▸ 正文:

“出不起彩礼还想娶媳妇?穷人就不配结婚!”“买不起学区房就想生孩子?穷人就不配生孩子!”
近年来,互联网上此类歧视穷人的言论不绝于耳。官宣“人人生来平等”的社会,对于穷人的歧视从未如此明目张胆。
尤其自我国“全面二胎”政策实行后,“穷人就不应该生孩子”的观点一度甚嚣尘上。
于是乎,坊间关于穷人到底有没有资格生孩子的讨论时不时就会占据互联网舆论的热门话题榜。这刺耳的声音无比尖锐,就差直接说一句:穷人根本就不配活着!然而,还真有人这样说过。
早在清朝末年,一位名叫汪士铎的文人在自己的日记中写到:“穷人的女儿就不配活着,生下来就应该把她掐死。”
到底是怎样一个惊世骇俗的人,才能说出如此骇人听闻的话呢?
有人可能会说,这人一看就是个反社会型人格,一定是个神经病吧!恰恰相反,他被当代史学家邓之诚赞为“晚清江宁一大儒宗”。向来推崇温柔敦厚、修齐治平的儒生,为何会说出如此反人类的话呢?
落魄文人汪士铎
汪士铎于嘉庆七年(1802年),出生在江苏江宁(今江苏南京)金沙井的一个落魄封建地主家庭。

▸ 收集数据:
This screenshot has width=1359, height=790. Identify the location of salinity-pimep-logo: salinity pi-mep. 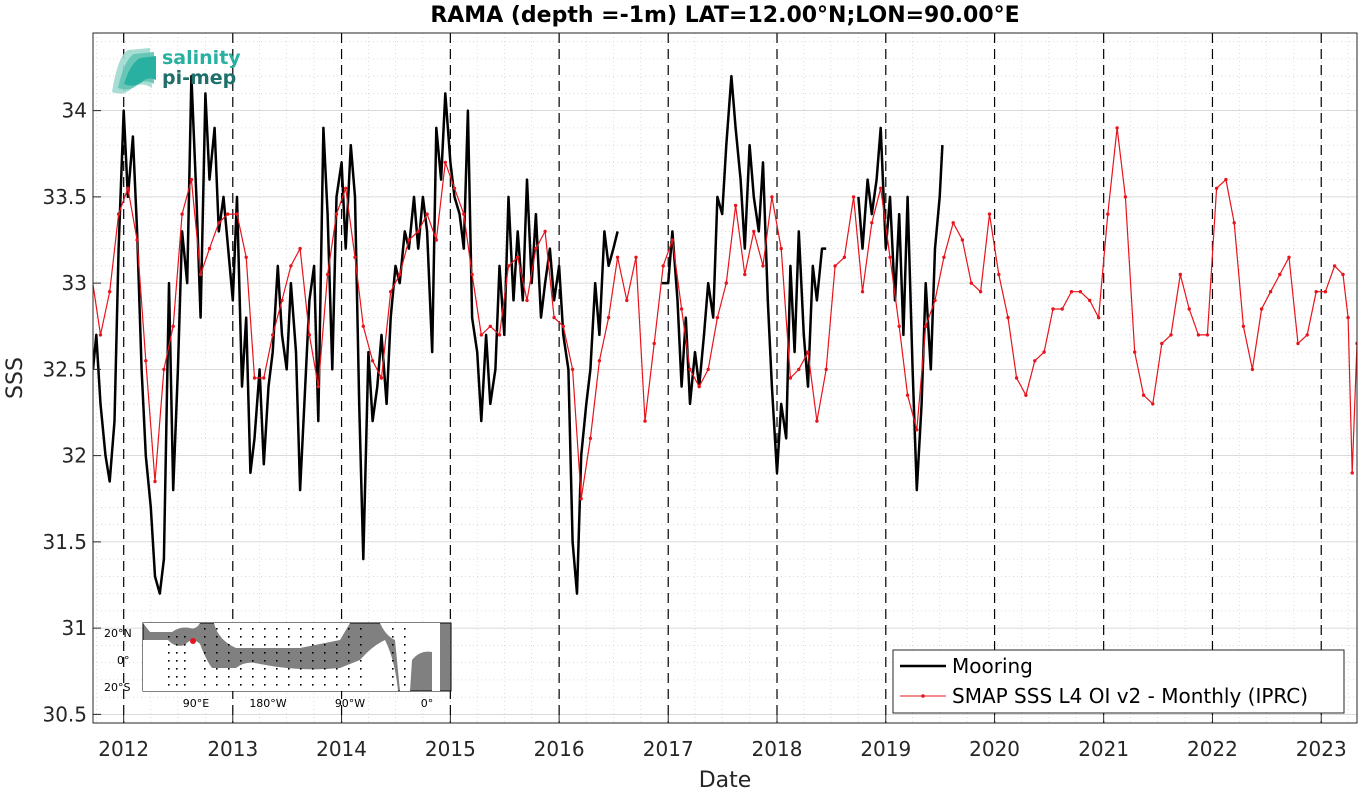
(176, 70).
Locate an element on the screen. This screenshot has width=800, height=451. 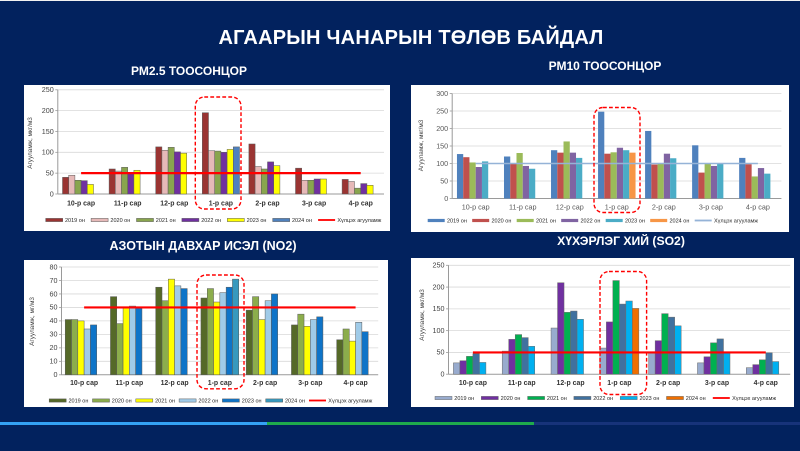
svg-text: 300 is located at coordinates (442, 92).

▸ 任务:
[1] 请用两句话概括这篇关于歧视穷人言论的文章。
[2] 请接着这篇关于歧视穷人言论的文章,从其最后一句之后续写下去。
以上数据取自其他来源,与正文无关。

▸ 参考答案:
[1] 近年来互联网上歧视穷人的言论不绝于耳,尤其在“全面二胎”政策实行后,“穷人就不应该生孩子”的观点一度甚嚣尘上。早在清朝末年,被史学家邓之诚赞为“晚清江宁一大儒宗”的文人汪士铎便在日记中写下穷人的女儿不配活着的话,文章由此追问这位儒生为何会说出如此反人类的言论。

[2]
刚出生时父母为其取名为名鏊,字振庵,后来他自己改字梅村,晚年号无不悔翁。其母苏氏家学渊源,汪士铎幼年时多承教于母亲。
由于其少时家境“极贫”,汪士铎一度在旧衣店和糕点店当学徒,但是读书人胸怀天下的大志使他在艰难谋生之余依然勤学苦读,奈何时运不济,他的科考之路并不顺遂。
道光二十年(1840年),时年三十九岁的汪士铎参加乡试得中举人,一心入仕的他此后多次参加会试,遗憾地是没有一次上榜,后来心灰意冷,绝念仕途。
汪士铎少年时从其外祖父处得书十余箱,会试不第之后又舍重金购书两万卷,在家筑书屋为“砖丘”。他一生酷爱读书,涉猎甚广:经史诸子、历算舆地、苍雅典礼,没有他不爱读的。且汪士铎不仅爱读书,更善于做笔记。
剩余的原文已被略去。